The notion of insurable interest is fundamental to insurance law as it is at the very heart of the validity of this contract. The lack of insurable interest leads to the nullity of the insurance policy and justifies the insurer's refusal to indemnify its insured1.
In a decision rendered on March 2, 2012, the Court of Appeal upheld a judgment of the Superior Court2, where an insurer refused to indemnify the insured, raising its lack of interest in the property3. The Court held that a debtor had sufficient interest to insure the property subject to an instalment sales contract.
In March 2002, the plaintiff 9111-1963 Quebec Inc. ("9111") purchased equipment pursuant to an instalment sales contract. It insured this property with Temple Insurance Company ("Temple").
In August 2002, 9111 stopped making the monthly payments required under the sales contract. The sellers seized the property before judgment and stored it elsewhere. The seizure was followed a few days later by the filing of a motion to recover the property, which the sellers discontinued a few years later.
On February 13, 2004, a suspicious fire broke out where the insured property was being stored, thereby damaging it. 9111 sent its insurer a notice of loss on the same date.

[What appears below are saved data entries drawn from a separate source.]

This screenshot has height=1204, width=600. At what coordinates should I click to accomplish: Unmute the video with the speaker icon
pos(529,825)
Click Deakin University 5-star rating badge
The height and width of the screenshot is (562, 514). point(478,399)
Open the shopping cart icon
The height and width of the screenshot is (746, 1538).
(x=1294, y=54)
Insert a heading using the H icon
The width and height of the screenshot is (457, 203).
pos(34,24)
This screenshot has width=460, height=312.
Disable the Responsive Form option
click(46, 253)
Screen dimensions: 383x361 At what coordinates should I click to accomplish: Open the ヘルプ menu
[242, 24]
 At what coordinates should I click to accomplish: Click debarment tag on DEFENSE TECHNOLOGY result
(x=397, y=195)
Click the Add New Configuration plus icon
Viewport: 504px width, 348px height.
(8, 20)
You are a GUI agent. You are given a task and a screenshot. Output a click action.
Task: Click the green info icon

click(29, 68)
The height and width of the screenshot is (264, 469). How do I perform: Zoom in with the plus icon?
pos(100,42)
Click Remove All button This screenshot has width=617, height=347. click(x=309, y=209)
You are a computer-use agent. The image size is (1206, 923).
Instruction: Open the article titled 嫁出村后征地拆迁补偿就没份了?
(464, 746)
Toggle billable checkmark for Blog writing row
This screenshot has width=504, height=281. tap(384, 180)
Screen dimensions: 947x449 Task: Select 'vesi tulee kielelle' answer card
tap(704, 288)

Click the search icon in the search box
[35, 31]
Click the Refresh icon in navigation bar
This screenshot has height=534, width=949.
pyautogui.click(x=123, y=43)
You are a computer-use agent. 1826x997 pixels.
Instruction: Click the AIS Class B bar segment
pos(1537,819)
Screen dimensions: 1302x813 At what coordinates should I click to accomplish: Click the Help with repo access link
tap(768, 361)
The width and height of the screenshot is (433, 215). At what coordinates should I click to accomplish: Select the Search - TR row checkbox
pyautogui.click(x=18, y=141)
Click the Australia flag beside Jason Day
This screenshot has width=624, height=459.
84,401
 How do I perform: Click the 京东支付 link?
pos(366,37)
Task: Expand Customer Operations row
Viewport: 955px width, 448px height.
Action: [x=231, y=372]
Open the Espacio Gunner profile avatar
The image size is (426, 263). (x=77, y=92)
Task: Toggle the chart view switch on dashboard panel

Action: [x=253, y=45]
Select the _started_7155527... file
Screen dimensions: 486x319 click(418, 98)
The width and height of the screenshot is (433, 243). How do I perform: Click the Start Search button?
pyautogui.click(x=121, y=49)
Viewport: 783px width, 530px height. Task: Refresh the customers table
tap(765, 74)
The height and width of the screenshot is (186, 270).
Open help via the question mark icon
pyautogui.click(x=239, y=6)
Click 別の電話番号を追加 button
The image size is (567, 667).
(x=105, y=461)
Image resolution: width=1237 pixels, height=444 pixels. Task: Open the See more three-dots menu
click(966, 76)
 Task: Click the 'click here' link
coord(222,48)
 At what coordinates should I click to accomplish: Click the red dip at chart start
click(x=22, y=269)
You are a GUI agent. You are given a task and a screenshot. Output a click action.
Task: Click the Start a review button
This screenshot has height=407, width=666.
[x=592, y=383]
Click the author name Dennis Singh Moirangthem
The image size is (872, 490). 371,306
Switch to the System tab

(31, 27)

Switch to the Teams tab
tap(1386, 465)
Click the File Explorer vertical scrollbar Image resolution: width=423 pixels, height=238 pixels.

It was admitted that the insured and its representatives had nothing to do with the fire.
Temple then retroactively cancelled the insurance policy that had been issued and refused to indemnify 9111, arguing that it did not have an insurable interest in the property as 9111 never acquired ownership and was not in possession of the goods at the time of the fire.
AN INSURANCE POLICY RIGHTFULLY CANCELLED
The issue can be summarized as follows:
- Was Temple well-founded in retroactively cancelling the insurance policy and refusing the claim based on 9111's lack of insurable interest in the destroyed property?
A LIBERAL INTERPRETATION OF INSURABLE INTEREST
The Court of Appeal analyzes the relevant provisions of the Civil Code of Quebec with respect to insurable interest4 as well as those pertaining to instalment sales contracts5. Note that article 1746 C.c.Q. provides that an instalment sales contract transfers to the buyer the risk of loss of the property whereas article 1748 C.c.Q. provides that the seller may cancel the contract when the buyer fails to pay the sale price.
The Court also held that the instalment sales contract provided that 9111 had the obligation to contract an insurance policy on the property and that the sellers could take out insurance if 9111 failed to do so.
The bench applied the Supreme Court of Canada decision in Kosmopoulos v. Constitution Insurance Co.6, a landmark case that established the broad and flexible interpretation of the notion of insurable interest7: the moral certainty of advantage or benefit from the property or the prejudice from its destruction is sufficent enough to establish an insurable interest. In the present case, the fact that the nature of the legal relationship between the parties and that 9111 was still indebted toward the sellers as well as the possibility for 9111 to suffer a direct and immediate prejudice as a result of the loss of the property, were considered sufficient to establish an insurable interest:
"  In the present case, Respondent 9111 was contractually bound to insure the property and its debt towards the Seller, under the instalment sale agreement (...). It was thus in a position to extract an advantage from the existence of the property and to suffer a direct prejudice as a result of the equipment's damage or destruction."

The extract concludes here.